▶ _WORK TO COMPLETE_
**1.** According to the Lynn Freed obituary, how many novels did Freed write?
**2.** Please revise the Lynn Freed obituary starting at "One beneficiary was" and ending at "tiger's claw necklace.", changing "silk" to "velvet".
**3.** Write the next part of the Lynn Freed obituary after its final sentence.

▶ _SELECTED PASSAGE_

Lynn Freed, award-winning Bay Area author and teacher, dies at 79

As a faculty member at Bread Loaf, the oldest and most prestigious writing conference in the country, Sonoma author Lynn Freed would get the attention of her students by arriving elegantly dressed and glamorous — an irregular style for a class at the top of a mountain in Vermont in the heat and humidity of summer.
She'd pick out a student's story and flip through it, then stop suddenly at a single sentence that stood out. Then she'd look at the author and announce in her South African English lilt, 'sink it, darling, shoot it through the knees.'
That was her way of advising the student to cut that line, and it only worked because Freed was so charming and funny in her delivery. Freed, who was also a professor of English at UC Davis, had a reputation for being an entertainer to the point that fellow faculty would audit her classes.
'Her Bread Loaf lectures would have people doubled over in laughter and shocked at her candor and her turns of phrase and wit,' said Christopher Castellani, writer in residence at Brandeis University and a faculty member at Bread Loaf, which is affiliated with Middlebury College.
Castellani got to know Freed when she stopped by his dorm room to borrow whatever clothes hangers he did not need — a standard means of introduction for Freed, who never could collect enough hangers for the wardrobe she brought to the 10-day conference.
'She had a very theatrical approach to teaching in the sense that she was a big personality,' Castellani said.
But she also had the words on the page to back it. Freed was the author of seven novels and a collection of stories, many of which draw on her extraordinary upbringing in a prominent family in the tight-knight Jewish community in Durban, South Africa, during apartheid. She also wrote a guidebook to her craft called 'Reading, Writing, and Leaving Home: Life on the Page.'
'She was adored by her students because she was the real deal,' said Patricia Hampl, a Minnesota memoirist, who served on the Bread Loaf faculty until 2016, as did Freed. 'She had presence and she had command, which is different from being performative.'
Freed, who made her home in San Francisco before decamping to Sonoma, died there May 9 after an 18-month fight against lymphoma, said her daughter, Jessica Gamsu. She was 79.
'She was tough and had incredibly high standards but was also very loving and generous and a wonderful hostess,' said Gamsu, who was raised in San Francisco and lives in Cape Town.
One beneficiary was Chronicle columnist Leah Garchik, who enjoys someone with a dry and cutting wit. She met Freed in a lunch group in the late 1980s, where a group of 25 or 30 creative women would go around the table and describe their latest book or endeavor.
'Lynn was a great subtle eye roller,' Garchik said. 'She did not do it in an obvious way, but once you understood that glance, you felt as though you were in on a delicious secret.'
When Freed released her novel 'The Mirror,' in 1997, Garchik attended a crowded reading at Books Inc. in San Francisco's Laurel Village. Freed arrived dressed beautifully in silk with a tiger's claw necklace.

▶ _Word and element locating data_
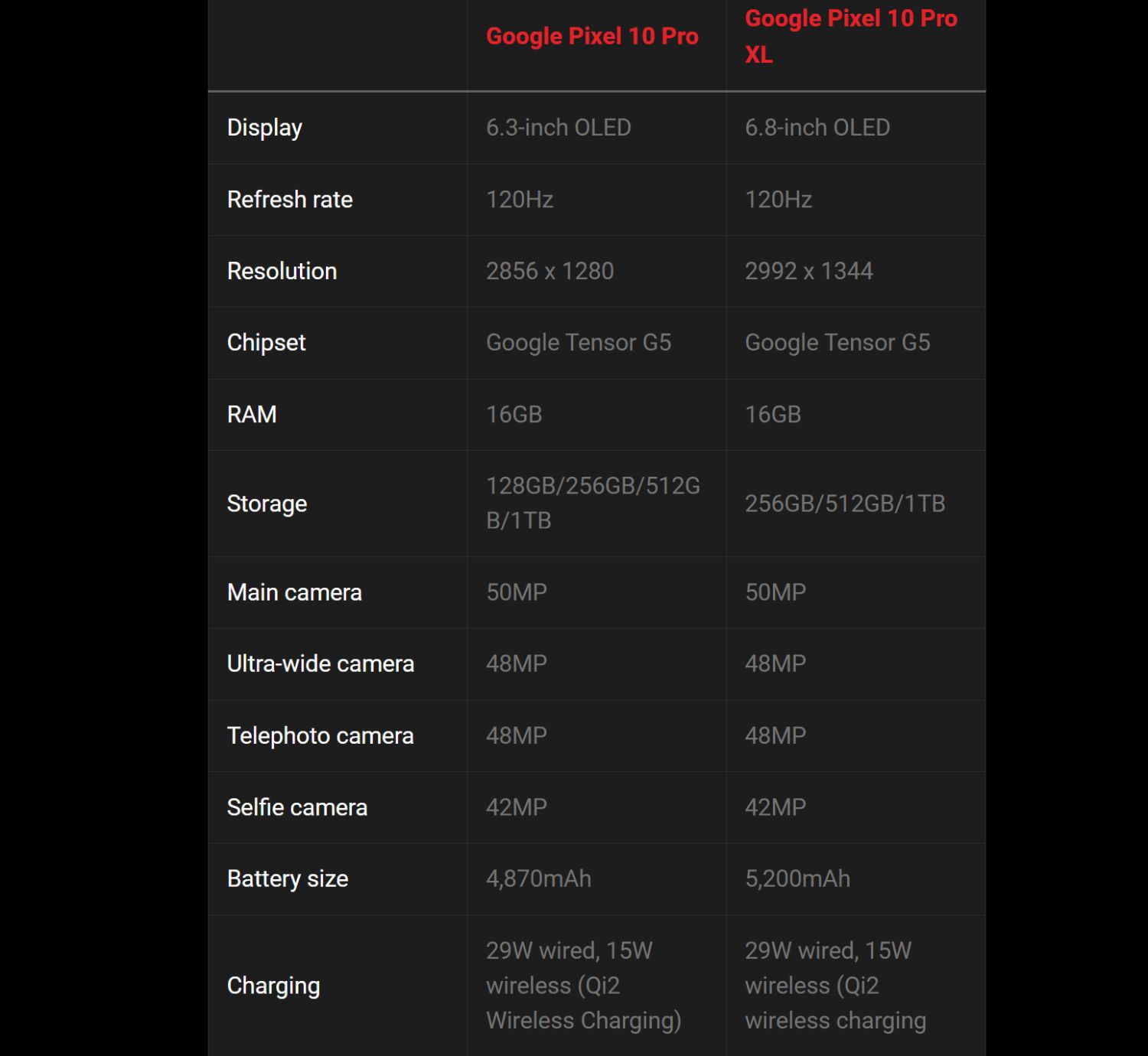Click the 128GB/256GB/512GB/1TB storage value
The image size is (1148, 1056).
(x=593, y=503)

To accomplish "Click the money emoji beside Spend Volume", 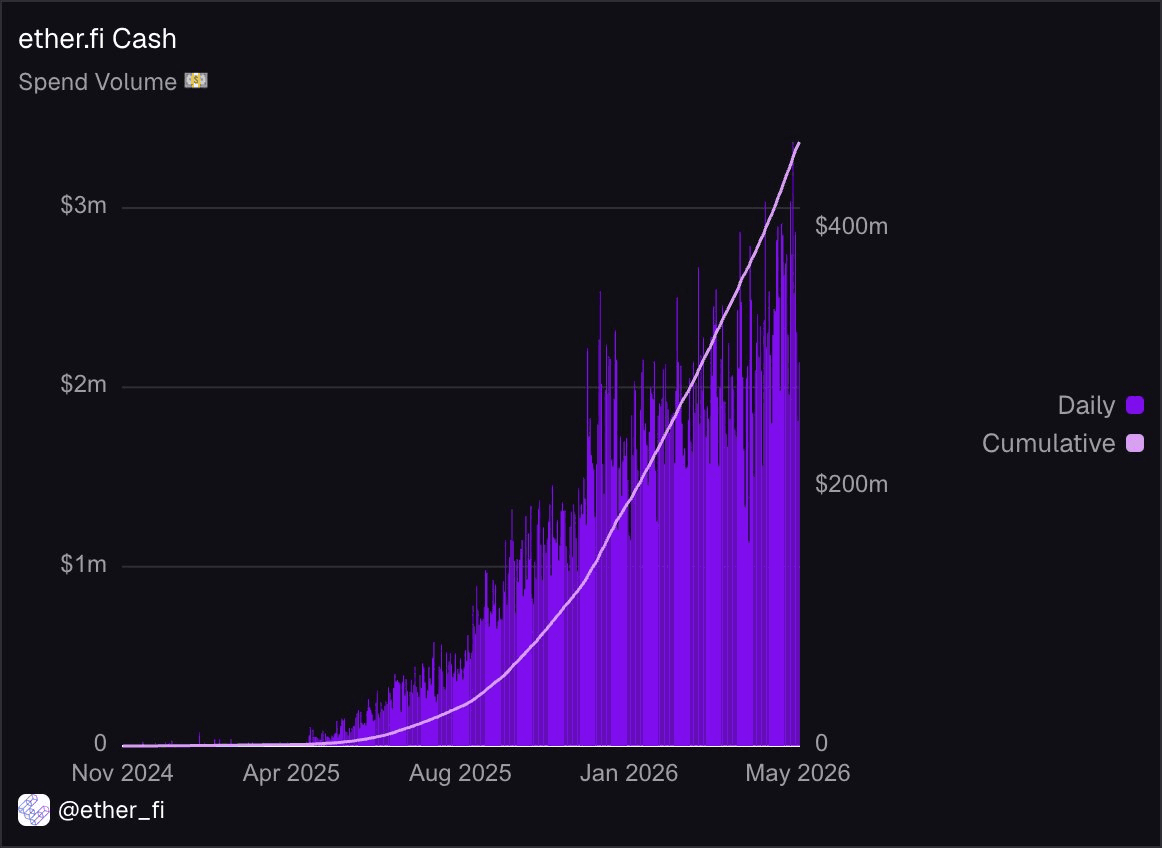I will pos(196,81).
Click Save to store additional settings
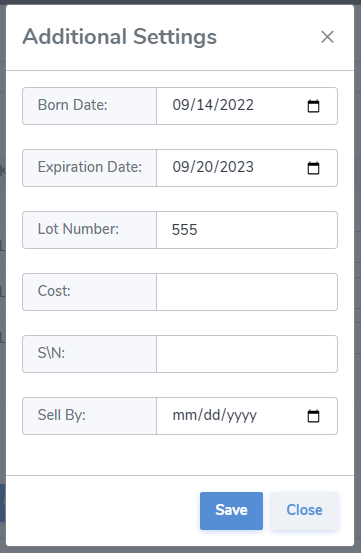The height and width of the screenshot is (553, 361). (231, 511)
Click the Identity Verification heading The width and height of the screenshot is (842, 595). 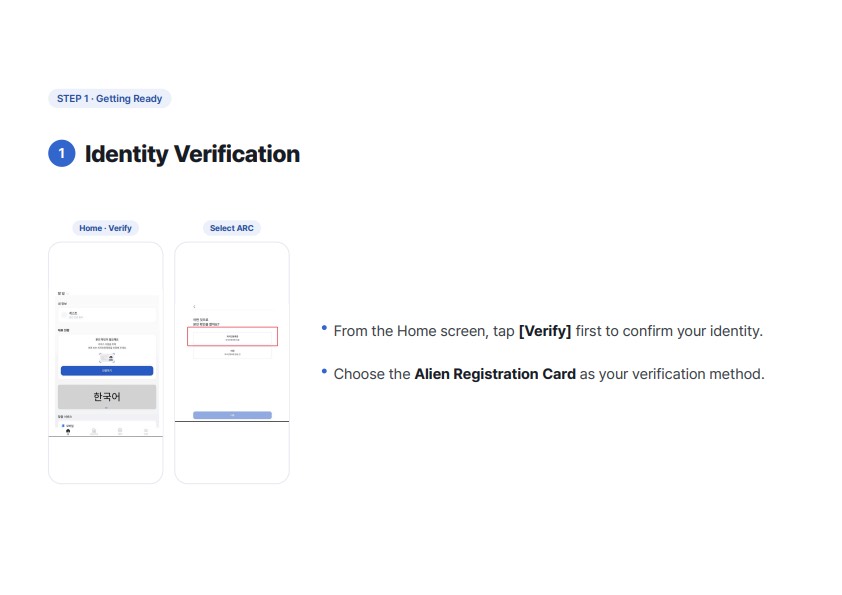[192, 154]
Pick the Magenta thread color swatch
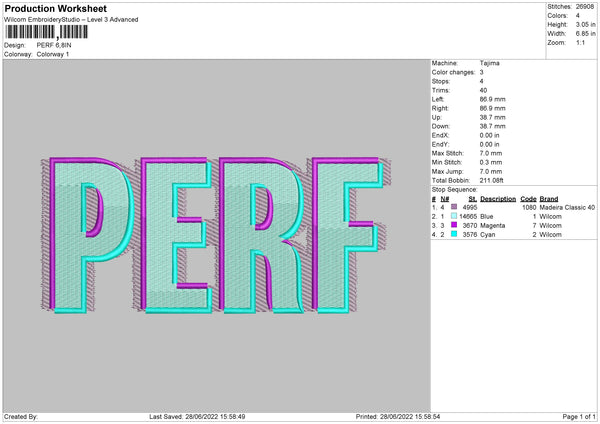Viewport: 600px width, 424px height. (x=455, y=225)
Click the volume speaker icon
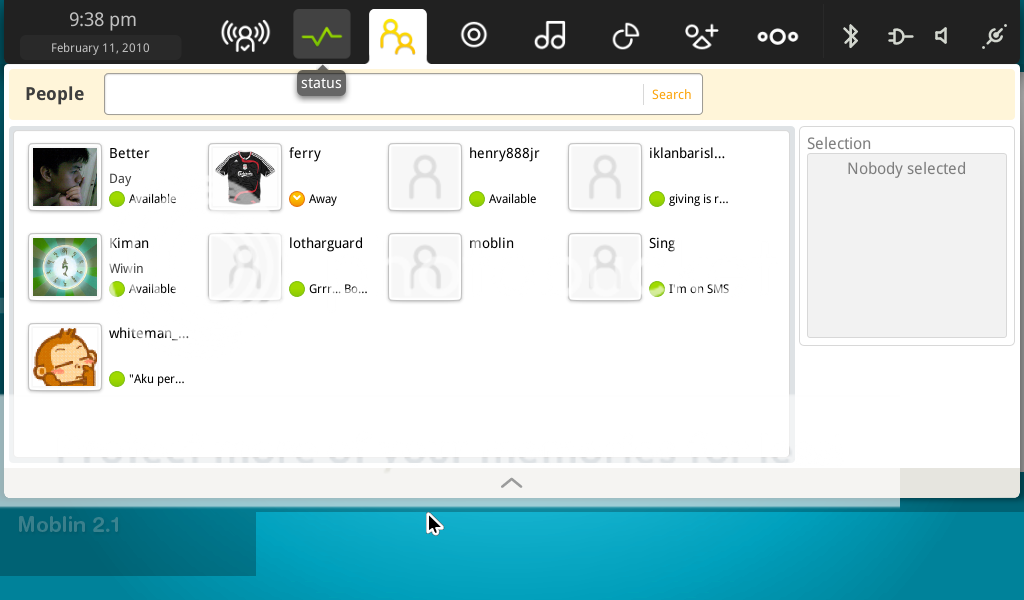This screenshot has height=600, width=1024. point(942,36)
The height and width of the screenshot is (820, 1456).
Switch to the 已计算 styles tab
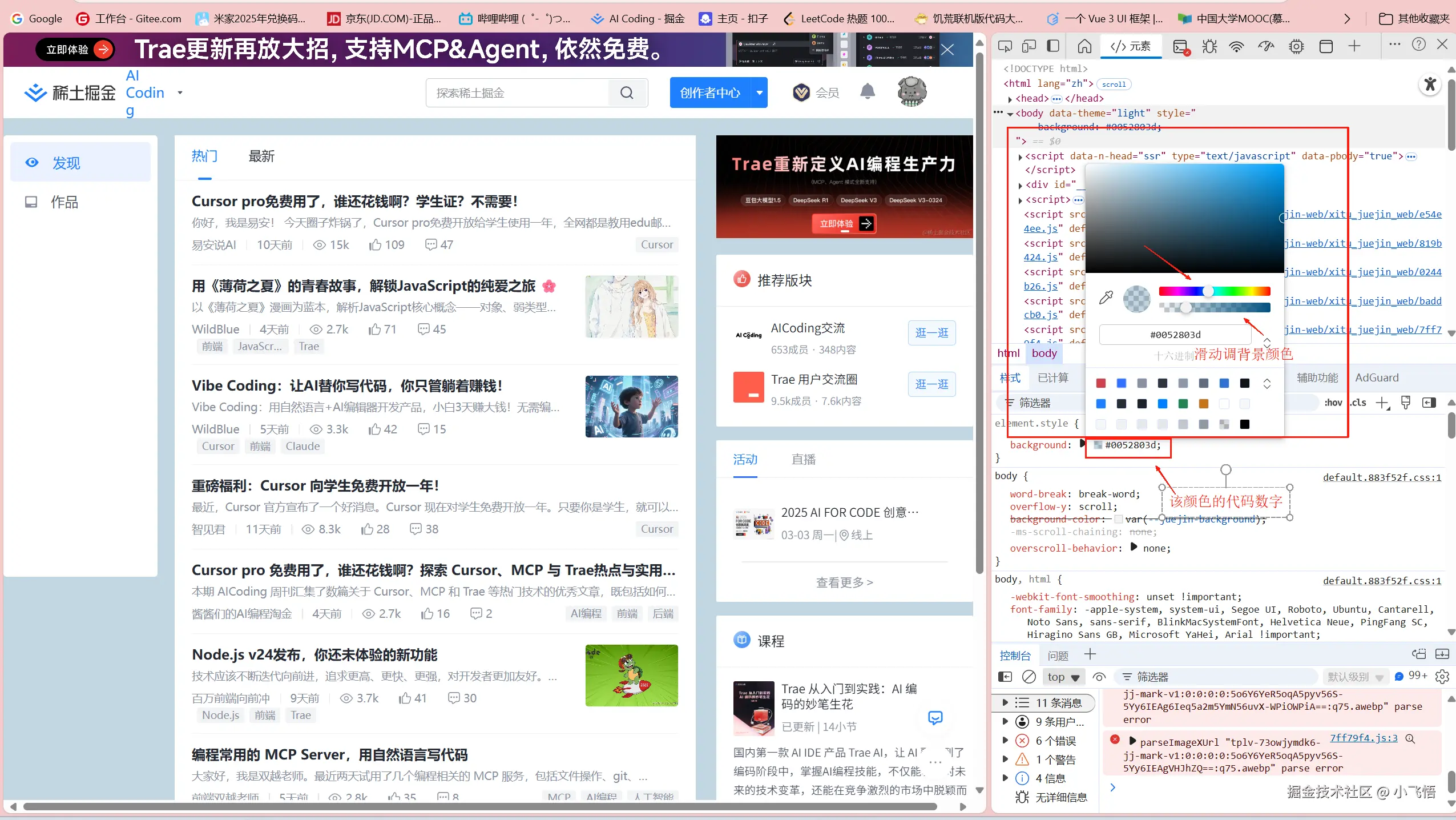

▶ _ANSWERS FOR THE EXERCISE_
**1.** Seven.

**2.**
One beneficiary was Chronicle columnist Leah Garchik, who enjoys someone with a dry and cutting wit. She met Freed in a lunch group in the late 1980s, where a group of 25 or 30 creative women would go around the table and describe their latest book or endeavor.
'Lynn was a great subtle eye roller,' Garchik said. 'She did not do it in an obvious way, but once you understood that glance, you felt as though you were in on a delicious secret.'
When Freed released her novel 'The Mirror,' in 1997, Garchik attended a crowded reading at Books Inc. in San Francisco's Laurel Village. Freed arrived dressed beautifully in velvet with a tiger's claw necklace.

**3.**
'Listening to her read was like watching a play,' said Garchik. 'She had a very elegant voice and her delivery was forceful. It was obvious that she had grown up in a household where theater was part of everyday life.'
Lynn Ruth Freed was born July 18, 1945 in Durban, a coastal city on the Indian Ocean. Her parents, Harold and Anne Freed, did radio plays and ran a theater company. She first came to America as a high school exchange student with the American Field Service, spending a year in Greenwich, Conn.
After returning to Durban to finish high school, she attended the University of Witwatersrand, Johannesburg, graduating in 1966. She returned to the United States in 1967 to attend graduate school in English literature at Columbia University in New York, where she earned her Ph.D in 1972.
By then she was married to Dr. Gordon Gamsu, a South African radiologist, who was living in New York. The couple relocated several times while Freed was in graduate school. They were living in Montreal, where Dr. Gamsu had a fellowship, when their daughter Jessica was born in 1970. They moved to San Francisco that same year, and Dr. Gamsu joined the faculty at UCSF.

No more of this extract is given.